_Texto_
((

Acoso a la fe católica
LA innegable gravedad de la polémica provocada por el catálogo de fotos pornográficas con modelos que representan a Jesucristo y la Virgen María ha llevado, finalmente, al presidente de la Junta de Extremadura, Juan Carlos Rodríguez Ibarra, a pedir perdón «a todo aquel que haya podido sentirse dolido». Su Gobierno subvencionó el citado catálogo, que, además, y para mayor responsabilidad política del Ejecutivo autonómico, fue prologado por el consejero de Cultura y candidato a la alcaldía de Badajoz, Francisco Muñoz. Mejor habría sido empezar por las disculpas que ayer ofreció Rodríguez Ibarra y no por el comunicado de su sucesor en la candidatura socialista a la presidencia autonómica, Guillermo Fernández Vara, quien se metió en un confuso laberinto de reproches al Partido Popular y de discursos sobre los fondos públicos, la libertad de creación y el mantenimiento de los edificios religiosos. Aunque la petición de perdón realizada por Juan Carlos Rodríguez Ibarra, muy cerca de su retirada de la política activa, templa la polémica -no la necesidad de depurar responsabilidades- es preciso tomar nota del curso que están tomando los acontecimientos en torno al laicismo del Gobierno y el trato que éste dispensa a la Iglesia.
Evidentemente, incluso un mal fotógrafo puede creerse que hace arte con representaciones zafias y procaces, y hasta pudiera llegar a estar amparado por la magnanimidad del sistema de libertades previsto por la Constitución. Pero el problema no está en el juicio legal que merezcan comportamientos como el de este caso, sino en la actitud de los poderes públicos. Por eso, es muy grave que un consejero autonómico no se sienta llamado, por elementales criterios de prudencia y respeto -y de probidad en la gestión de fondos públicos-, a no contribuir al escarnio de la creencia religiosa mayoritaria en España. Algo se ha deteriorado en la escala de valores de la clase política dirigente cuando suceden este tipo de cosas. La explicación, en la interpretación más benévola, podría consistir en que todo se ha debido a un error personal. Pero no hay razón para conceder tanta benevolencia, porque más parece esta ofensa a la fe católica otro síntoma de la política de exclusión de la Iglesia en la vida social, puesta en práctica por el Gobierno socialista. Recordemos que se ha hecho causa de discordia con la enseñanza de la asignatura de Religión, se ha amenazado con revisar la financiación pública de la Iglesia y se ha puesto sobre la mesa -cada vez que convenía acallar las críticas de la jerarquía católica- la derogación de los acuerdos con la Santa Sede. Igualmente, algunas reformas «sociales» se han hecho pensando más en su capacidad de menoscabo de los valores cristianos de la sociedad que en su verdadera necesidad u oportunidad.

))

_Ejercicios_
[A] Según el texto sobre el acoso a la fe católica, ¿quién prologó el catálogo de fotos subvencionado por el Gobierno extremeño?
[B] Prosigue el texto sobre el acoso a la fe católica a partir de su última oración.
Las líneas que vienen después del texto constituyen un material independiente de él.

_Líneas de datos_
((

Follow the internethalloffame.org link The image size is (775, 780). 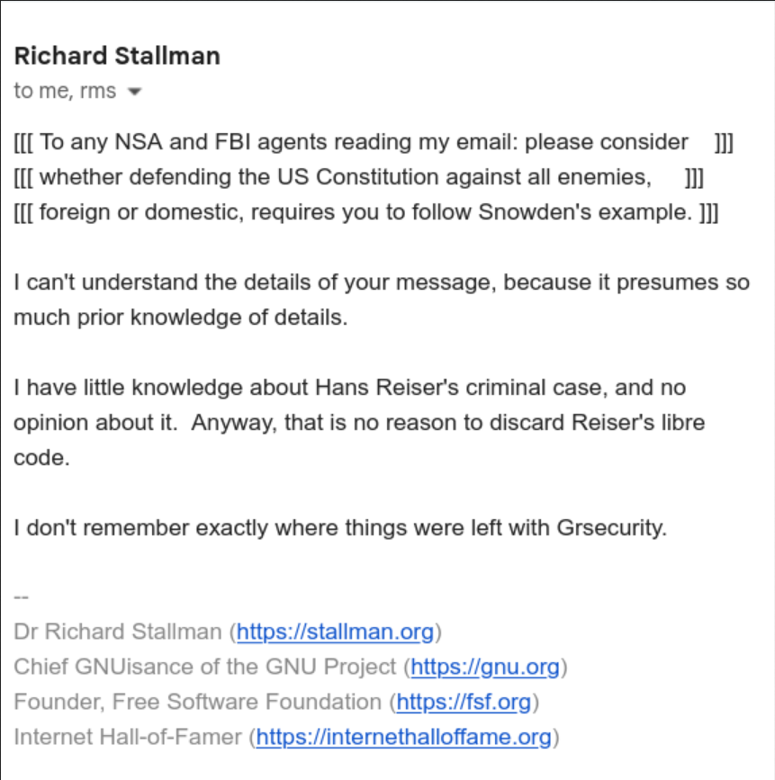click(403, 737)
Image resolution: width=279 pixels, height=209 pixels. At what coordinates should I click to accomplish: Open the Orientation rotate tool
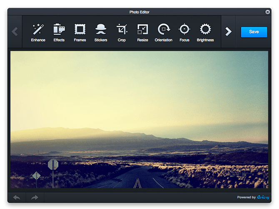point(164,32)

))

_Respuestas_
[A] Lo prologó Francisco Muñoz, consejero de Cultura y candidato a la alcaldía de Badajoz.

[B]
En esta dinámica de quiebra social, el arrinconamiento de la Iglesia es un capítulo más, impregnado de cinismo por quienes, al mismo tiempo que se afanan en eliminar cualquier símbolo cristiano de la vida pública española, no dudan en erigir la cordialidad con el islam -y no tanto con los países musulmanes- como piedra angular de la «alianza de civilizaciones». Nadie puede albergar la duda de que nunca la Junta de Extremadura habría hecho algo semejante con otras creencias, pues está visto que la sensibilidad de la Administración socialista se reparte entre religiones de manera desigual.
El perdón que pide Juan Carlos Rodríguez Ibarra era necesario, pero subsiste el escenario general en el que este episodio lamentable se ha producido, acomodado en un discurso político que sitúa la aconfesionalidad del Estado en una agresiva carrera laicista contra la Iglesia, acreedora de un respeto que trasciende de la comunión con la fe católica y que -como simple recordatorio para la izquierda y el progresismo- encuentra su mejor razón de ser en los ingentes servicios que prestan sus instituciones a los más necesitados.